The response must reproduce every record below without alteration.
------ DATASET
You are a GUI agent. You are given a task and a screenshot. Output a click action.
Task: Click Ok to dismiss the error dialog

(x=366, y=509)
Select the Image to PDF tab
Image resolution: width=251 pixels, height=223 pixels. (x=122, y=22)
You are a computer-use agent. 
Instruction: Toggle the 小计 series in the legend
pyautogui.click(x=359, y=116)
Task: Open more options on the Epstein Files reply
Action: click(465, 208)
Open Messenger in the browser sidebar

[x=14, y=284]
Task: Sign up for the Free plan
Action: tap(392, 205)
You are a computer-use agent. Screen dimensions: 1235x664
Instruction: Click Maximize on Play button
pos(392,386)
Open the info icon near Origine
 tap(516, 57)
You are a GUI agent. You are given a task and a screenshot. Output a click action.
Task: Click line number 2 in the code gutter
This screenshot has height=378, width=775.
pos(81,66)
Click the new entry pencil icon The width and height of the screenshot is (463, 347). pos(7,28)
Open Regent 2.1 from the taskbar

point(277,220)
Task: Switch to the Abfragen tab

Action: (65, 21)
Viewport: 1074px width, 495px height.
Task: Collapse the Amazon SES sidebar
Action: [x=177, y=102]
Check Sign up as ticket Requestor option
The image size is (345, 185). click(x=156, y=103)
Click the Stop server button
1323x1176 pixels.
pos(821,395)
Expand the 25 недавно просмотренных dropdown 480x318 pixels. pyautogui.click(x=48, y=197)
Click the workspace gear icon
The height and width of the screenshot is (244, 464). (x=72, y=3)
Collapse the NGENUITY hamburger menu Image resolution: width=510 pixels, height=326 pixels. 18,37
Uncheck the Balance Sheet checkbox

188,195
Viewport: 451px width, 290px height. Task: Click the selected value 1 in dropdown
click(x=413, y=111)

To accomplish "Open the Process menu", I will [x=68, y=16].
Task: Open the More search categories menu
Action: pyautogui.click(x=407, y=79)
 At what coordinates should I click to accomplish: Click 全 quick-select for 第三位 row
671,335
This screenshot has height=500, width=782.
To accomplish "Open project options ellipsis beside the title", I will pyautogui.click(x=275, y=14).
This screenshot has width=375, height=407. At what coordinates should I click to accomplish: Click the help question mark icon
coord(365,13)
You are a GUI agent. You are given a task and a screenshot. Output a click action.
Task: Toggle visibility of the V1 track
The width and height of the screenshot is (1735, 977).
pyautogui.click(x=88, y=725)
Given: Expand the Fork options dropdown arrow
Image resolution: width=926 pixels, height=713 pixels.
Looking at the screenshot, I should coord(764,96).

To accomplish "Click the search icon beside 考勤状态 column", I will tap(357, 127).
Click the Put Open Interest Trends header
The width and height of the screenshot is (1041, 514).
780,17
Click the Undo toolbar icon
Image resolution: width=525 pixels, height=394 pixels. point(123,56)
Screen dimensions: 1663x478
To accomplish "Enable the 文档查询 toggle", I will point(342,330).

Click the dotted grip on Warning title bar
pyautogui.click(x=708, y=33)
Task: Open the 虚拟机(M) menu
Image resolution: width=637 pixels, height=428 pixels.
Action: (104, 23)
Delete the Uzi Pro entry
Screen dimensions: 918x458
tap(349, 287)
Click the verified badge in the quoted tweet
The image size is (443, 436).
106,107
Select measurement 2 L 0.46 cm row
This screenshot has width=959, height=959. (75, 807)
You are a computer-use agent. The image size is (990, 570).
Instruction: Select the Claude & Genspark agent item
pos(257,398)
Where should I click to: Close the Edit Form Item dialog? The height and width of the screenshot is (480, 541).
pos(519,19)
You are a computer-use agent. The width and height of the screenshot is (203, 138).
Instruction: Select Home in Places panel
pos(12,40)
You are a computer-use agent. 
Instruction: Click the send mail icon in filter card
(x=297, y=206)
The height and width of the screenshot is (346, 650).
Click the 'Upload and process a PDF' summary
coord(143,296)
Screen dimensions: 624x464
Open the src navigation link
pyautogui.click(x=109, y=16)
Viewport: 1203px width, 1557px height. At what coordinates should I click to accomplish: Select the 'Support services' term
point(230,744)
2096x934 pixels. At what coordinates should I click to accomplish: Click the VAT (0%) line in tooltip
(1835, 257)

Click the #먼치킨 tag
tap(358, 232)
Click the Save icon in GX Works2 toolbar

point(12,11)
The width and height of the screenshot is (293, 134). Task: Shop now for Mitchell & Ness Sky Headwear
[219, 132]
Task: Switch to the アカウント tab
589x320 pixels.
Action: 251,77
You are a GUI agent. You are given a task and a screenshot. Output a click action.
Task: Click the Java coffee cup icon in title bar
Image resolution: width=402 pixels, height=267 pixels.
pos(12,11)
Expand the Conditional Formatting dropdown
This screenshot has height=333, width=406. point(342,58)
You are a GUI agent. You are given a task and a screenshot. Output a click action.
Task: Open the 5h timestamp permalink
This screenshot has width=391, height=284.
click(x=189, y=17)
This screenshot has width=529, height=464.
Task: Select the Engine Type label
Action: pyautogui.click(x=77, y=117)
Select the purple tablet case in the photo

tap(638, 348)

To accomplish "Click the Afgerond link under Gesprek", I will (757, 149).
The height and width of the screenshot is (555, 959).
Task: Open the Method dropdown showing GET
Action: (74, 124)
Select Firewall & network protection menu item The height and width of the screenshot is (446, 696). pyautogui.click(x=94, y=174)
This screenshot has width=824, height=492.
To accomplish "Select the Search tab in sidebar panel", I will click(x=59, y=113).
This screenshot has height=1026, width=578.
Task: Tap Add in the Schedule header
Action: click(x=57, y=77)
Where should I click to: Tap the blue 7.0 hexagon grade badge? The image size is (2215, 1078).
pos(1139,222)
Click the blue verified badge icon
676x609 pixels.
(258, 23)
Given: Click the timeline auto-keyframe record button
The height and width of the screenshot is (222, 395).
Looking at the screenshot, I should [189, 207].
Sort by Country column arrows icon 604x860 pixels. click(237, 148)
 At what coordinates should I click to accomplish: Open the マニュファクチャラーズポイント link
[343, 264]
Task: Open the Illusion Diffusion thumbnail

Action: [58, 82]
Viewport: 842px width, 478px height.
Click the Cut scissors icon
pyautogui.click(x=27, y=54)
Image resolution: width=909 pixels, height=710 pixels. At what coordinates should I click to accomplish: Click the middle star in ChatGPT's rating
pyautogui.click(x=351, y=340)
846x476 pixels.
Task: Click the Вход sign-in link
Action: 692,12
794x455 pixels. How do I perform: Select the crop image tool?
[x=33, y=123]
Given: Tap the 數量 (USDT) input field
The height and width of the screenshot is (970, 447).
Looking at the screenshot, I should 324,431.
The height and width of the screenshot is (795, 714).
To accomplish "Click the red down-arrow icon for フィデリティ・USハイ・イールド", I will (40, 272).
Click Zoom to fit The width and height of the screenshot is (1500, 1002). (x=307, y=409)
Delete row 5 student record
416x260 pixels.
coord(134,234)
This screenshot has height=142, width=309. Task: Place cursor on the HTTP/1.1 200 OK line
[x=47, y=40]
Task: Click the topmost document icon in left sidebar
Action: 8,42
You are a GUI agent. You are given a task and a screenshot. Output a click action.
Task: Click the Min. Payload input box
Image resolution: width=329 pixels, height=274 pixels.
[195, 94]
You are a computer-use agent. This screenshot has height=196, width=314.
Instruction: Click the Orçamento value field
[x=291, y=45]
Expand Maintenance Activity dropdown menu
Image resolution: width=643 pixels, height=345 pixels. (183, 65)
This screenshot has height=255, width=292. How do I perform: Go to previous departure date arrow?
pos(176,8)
------------
RESPONSE TO THIS TASK:
You are a GUI agent. You are given a task and a screenshot. Output a click action.
Task: Click Ok to dismiss the error dialog

(x=366, y=509)
Select the Image to PDF tab
Image resolution: width=251 pixels, height=223 pixels. (x=122, y=22)
You are a computer-use agent. 
Instruction: Toggle the 小计 series in the legend
pyautogui.click(x=359, y=116)
Task: Open more options on the Epstein Files reply
Action: click(465, 208)
Open Messenger in the browser sidebar

[x=14, y=284]
Task: Sign up for the Free plan
Action: tap(392, 205)
You are a computer-use agent. Screen dimensions: 1235x664
Instruction: Click Maximize on Play button
pos(392,386)
Open the info icon near Origine
 tap(516, 57)
You are a GUI agent. You are given a task and a screenshot. Output a click action.
Task: Click line number 2 in the code gutter
This screenshot has height=378, width=775.
pos(81,66)
Click the new entry pencil icon The width and height of the screenshot is (463, 347). pos(7,28)
Open Regent 2.1 from the taskbar

point(277,220)
Task: Switch to the Abfragen tab

Action: (65, 21)
Viewport: 1074px width, 495px height.
Task: Collapse the Amazon SES sidebar
Action: [x=177, y=102]
Check Sign up as ticket Requestor option
The image size is (345, 185). click(x=156, y=103)
Click the Stop server button
1323x1176 pixels.
pos(821,395)
Expand the 25 недавно просмотренных dropdown 480x318 pixels. pyautogui.click(x=48, y=197)
Click the workspace gear icon
The height and width of the screenshot is (244, 464). (x=72, y=3)
Collapse the NGENUITY hamburger menu Image resolution: width=510 pixels, height=326 pixels. 18,37
Uncheck the Balance Sheet checkbox

188,195
Viewport: 451px width, 290px height. Task: Click the selected value 1 in dropdown
click(x=413, y=111)

To accomplish "Open the Process menu", I will [x=68, y=16].
Task: Open the More search categories menu
Action: pyautogui.click(x=407, y=79)
 At what coordinates should I click to accomplish: Click 全 quick-select for 第三位 row
671,335
This screenshot has height=500, width=782.
To accomplish "Open project options ellipsis beside the title", I will pyautogui.click(x=275, y=14).
This screenshot has width=375, height=407. At what coordinates should I click to accomplish: Click the help question mark icon
coord(365,13)
You are a GUI agent. You are given a task and a screenshot. Output a click action.
Task: Toggle visibility of the V1 track
The width and height of the screenshot is (1735, 977).
pyautogui.click(x=88, y=725)
Given: Expand the Fork options dropdown arrow
Image resolution: width=926 pixels, height=713 pixels.
Looking at the screenshot, I should coord(764,96).

To accomplish "Click the search icon beside 考勤状态 column", I will tap(357, 127).
Click the Put Open Interest Trends header
The width and height of the screenshot is (1041, 514).
780,17
Click the Undo toolbar icon
Image resolution: width=525 pixels, height=394 pixels. point(123,56)
Screen dimensions: 1663x478
To accomplish "Enable the 文档查询 toggle", I will point(342,330).

Click the dotted grip on Warning title bar
pyautogui.click(x=708, y=33)
Task: Open the 虚拟机(M) menu
Image resolution: width=637 pixels, height=428 pixels.
Action: (104, 23)
Delete the Uzi Pro entry
Screen dimensions: 918x458
tap(349, 287)
Click the verified badge in the quoted tweet
The image size is (443, 436).
106,107
Select measurement 2 L 0.46 cm row
This screenshot has width=959, height=959. (75, 807)
You are a computer-use agent. The image size is (990, 570).
Instruction: Select the Claude & Genspark agent item
pos(257,398)
Where should I click to: Close the Edit Form Item dialog? The height and width of the screenshot is (480, 541).
pos(519,19)
You are a computer-use agent. The width and height of the screenshot is (203, 138).
Instruction: Select Home in Places panel
pos(12,40)
You are a computer-use agent. 
Instruction: Click the send mail icon in filter card
(x=297, y=206)
The height and width of the screenshot is (346, 650).
Click the 'Upload and process a PDF' summary
coord(143,296)
Screen dimensions: 624x464
Open the src navigation link
pyautogui.click(x=109, y=16)
Viewport: 1203px width, 1557px height. At what coordinates should I click to accomplish: Select the 'Support services' term
point(230,744)
2096x934 pixels. At what coordinates should I click to accomplish: Click the VAT (0%) line in tooltip
(1835, 257)

Click the #먼치킨 tag
tap(358, 232)
Click the Save icon in GX Works2 toolbar

point(12,11)
The width and height of the screenshot is (293, 134). Task: Shop now for Mitchell & Ness Sky Headwear
[219, 132]
Task: Switch to the アカウント tab
589x320 pixels.
Action: 251,77
You are a GUI agent. You are given a task and a screenshot. Output a click action.
Task: Click the Java coffee cup icon in title bar
Image resolution: width=402 pixels, height=267 pixels.
pos(12,11)
Expand the Conditional Formatting dropdown
This screenshot has height=333, width=406. point(342,58)
You are a GUI agent. You are given a task and a screenshot. Output a click action.
Task: Open the 5h timestamp permalink
This screenshot has width=391, height=284.
click(x=189, y=17)
This screenshot has width=529, height=464.
Task: Select the Engine Type label
Action: pyautogui.click(x=77, y=117)
Select the purple tablet case in the photo

tap(638, 348)

To accomplish "Click the Afgerond link under Gesprek", I will (757, 149).
The height and width of the screenshot is (555, 959).
Task: Open the Method dropdown showing GET
Action: (74, 124)
Select Firewall & network protection menu item The height and width of the screenshot is (446, 696). pyautogui.click(x=94, y=174)
This screenshot has width=824, height=492.
To accomplish "Select the Search tab in sidebar panel", I will click(x=59, y=113).
This screenshot has height=1026, width=578.
Task: Tap Add in the Schedule header
Action: click(x=57, y=77)
Where should I click to: Tap the blue 7.0 hexagon grade badge? The image size is (2215, 1078).
pos(1139,222)
Click the blue verified badge icon
676x609 pixels.
(258, 23)
Given: Click the timeline auto-keyframe record button
The height and width of the screenshot is (222, 395).
Looking at the screenshot, I should [189, 207].
Sort by Country column arrows icon 604x860 pixels. click(237, 148)
 At what coordinates should I click to accomplish: Open the マニュファクチャラーズポイント link
[343, 264]
Task: Open the Illusion Diffusion thumbnail

Action: [58, 82]
Viewport: 842px width, 478px height.
Click the Cut scissors icon
pyautogui.click(x=27, y=54)
Image resolution: width=909 pixels, height=710 pixels. At what coordinates should I click to accomplish: Click the middle star in ChatGPT's rating
pyautogui.click(x=351, y=340)
846x476 pixels.
Task: Click the Вход sign-in link
Action: 692,12
794x455 pixels. How do I perform: Select the crop image tool?
[x=33, y=123]
Given: Tap the 數量 (USDT) input field
The height and width of the screenshot is (970, 447).
Looking at the screenshot, I should 324,431.
The height and width of the screenshot is (795, 714).
To accomplish "Click the red down-arrow icon for フィデリティ・USハイ・イールド", I will (40, 272).
Click Zoom to fit The width and height of the screenshot is (1500, 1002). (x=307, y=409)
Delete row 5 student record
416x260 pixels.
coord(134,234)
This screenshot has height=142, width=309. Task: Place cursor on the HTTP/1.1 200 OK line
[x=47, y=40]
Task: Click the topmost document icon in left sidebar
Action: 8,42
You are a GUI agent. You are given a task and a screenshot. Output a click action.
Task: Click the Min. Payload input box
Image resolution: width=329 pixels, height=274 pixels.
[195, 94]
You are a computer-use agent. This screenshot has height=196, width=314.
Instruction: Click the Orçamento value field
[x=291, y=45]
Expand Maintenance Activity dropdown menu
Image resolution: width=643 pixels, height=345 pixels. (183, 65)
This screenshot has height=255, width=292. How do I perform: Go to previous departure date arrow?
pos(176,8)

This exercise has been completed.